Cuando Woody Allen proclamó que el cerebro
era su segundo órgano favorito, seguramente no imaginaba la tormenta mediática que
al final de su vida le iba a convertir en un apestado social. Eran tiempos en
los que el genio de Manhattan aún podía decir que la última vez que había
estado dentro de una mujer era cuando visitó la estatua de la libertad sin que
los “torquemadas” habituales le acusaran sin pruebas de ser un depravado sin
escrúpulos.
En la época dizque más democrática de la
historia, donde todo el mundo tiene acceso inmediato a la información a golpe
de clic, y un altavoz en las redes sociales para expresar su vacío, la hipocresía
que nos circunda es tal que la libertad se desvanece aniquilada por la
dictadura de lo políticamente correcto, convertida en el supremo tribunal capaz
de condenar a la muerte pública a una persona manipulando tres o cuatro lugares
comunes que la masa acepta como si fueran dogmas de fe. Un poco por pereza
intelectual y otro poco por temor a separarse de eso que los cursis llaman
“mainstream”, casi nadie osa cuestionar el dictamen de este nuevo comité
de biempensantes, que te organizan una
caza de brujas en menos que se corrompe un concejal, cocinando en su infecta
marmita un brebaje a base de medias verdades, viejas insidias y apelaciones al
sentimentalismo infantiloide, malbaratando una causa noble al servicio de una
moral bastarda que lo mismo que impedirá a Woody dirigir otra película, hoy
hubiera enviado al ostracismo a Einstein por maltratador y a Machado por
menorero.
Da lo mismo que las acusaciones contra
Allen no resistieran el filtro judicial. En nuestra era, es el tribunal de la
opinión pública el que se encarga de establecer las condenas y ni siquiera es
preciso acudir a juicio, cuando una sucesión de testimonios es capaz de
enterrar en vida a una persona sin que pueda apenas defenderse. Quizá parezca
evidente la culpabilidad de Kevin Spacey como despreciable abusador de menores
pero no es Ridley Scott el que debe ajusticiarlo al modo estalinista, borrando
su participación en la última película, sino un jurado que analice los
pormenores de su comportamiento y la credibilidad de los denunciantes. Ya
puestos, y dado que tampoco tendrán la oportunidad de hablar en su propio favor,
eliminemos a Picasso de los museos o a Neruda de las bibliotecas, “time’s up”,
se acabó el tiempo en que admirar la obra a pesar del autor era posible. El
maniqueísmo es el nuevo dios de una cultura en la que no existen los matices y que
permite a la alcaldesa de Madrid, al amparo de un fin justo, declarar que la
violencia está incardinada en el ADN de la masculinidad, sin que el edificio de
la Justicia del que ayer fue magistrada, se resienta lo más mínimo.
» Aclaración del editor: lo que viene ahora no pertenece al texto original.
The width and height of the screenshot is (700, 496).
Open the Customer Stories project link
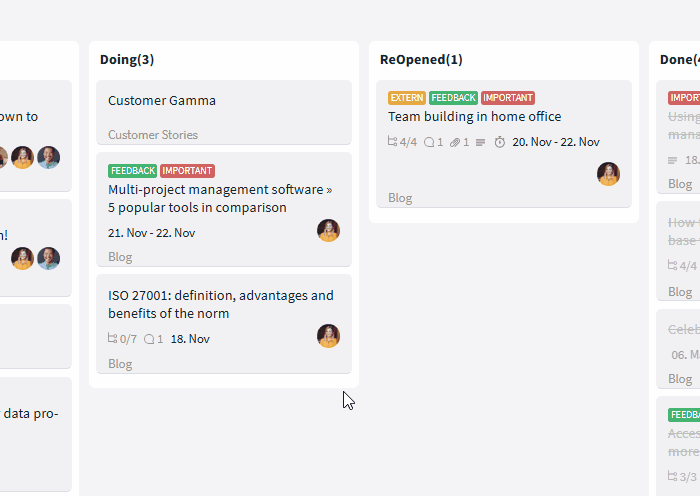pyautogui.click(x=153, y=135)
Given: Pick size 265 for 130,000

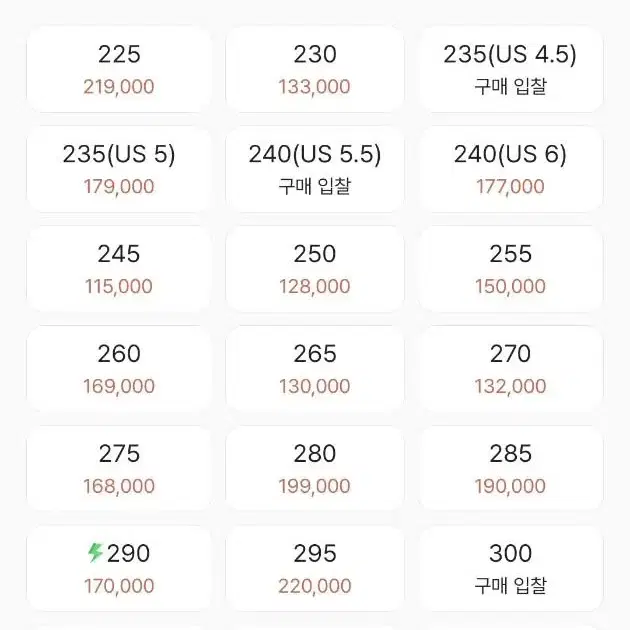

El maravilloso cuento de hadas de
Guillermo del Toro al que Hollywood ha otorgado su máximo reconocimiento este
año tiene suerte de que al director mexicano no le hayan encontrado algún
asunto inconveniente de su pasado capaz de mutar en despreciable la historia de
amor de la película. La poesía puede convertirse en pesadilla a poco que se
muevan los hilos de la sospecha y la maledicencia de una sociedad que necesita
de estos trucos para mantener tranquila su atribulada conciencia. Los
dispensadores de ética oficial trabajan sin descanso otorgando certificados de
buenismo a los demás, mientras se ocupan de mantener sus sepulcros blanqueados.
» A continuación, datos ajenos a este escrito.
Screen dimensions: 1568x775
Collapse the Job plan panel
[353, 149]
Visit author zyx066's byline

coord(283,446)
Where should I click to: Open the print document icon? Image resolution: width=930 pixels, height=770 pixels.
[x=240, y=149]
Nadie se atreve a tirar la primera piedra, pero cuando llueven las consignas y
el lacito cuelga de la pechera, la lapidación del elegido no tiene marcha
atrás.
Este año se cumplirán cuarenta del óscar a
la mejor película concedido a “Annie Hall”. Woody Allen también fue premiado
como director y guionista pero no recogió ninguna de las estatuillas pues
prefirió tocar el clarinete en su club, como cada lunes. Tal vez estaba
anticipando la respuesta a la intolerancia que hoy le acosa, a la irracionalidad
del comportamiento humano que ya describía en la última secuencia de aquella
cinta en la que Alvy Singer nos cuenta el viejo chiste del tipo que va al
psiquiatra y le dice: “doctor, mi hermano está loco, cree que es una gallina”.
Y el doctor responde: “¿pero por qué no lo interna en un manicomio?”, y el tipo
le contesta: “lo haría, pero necesito los huevos”. Pues eso.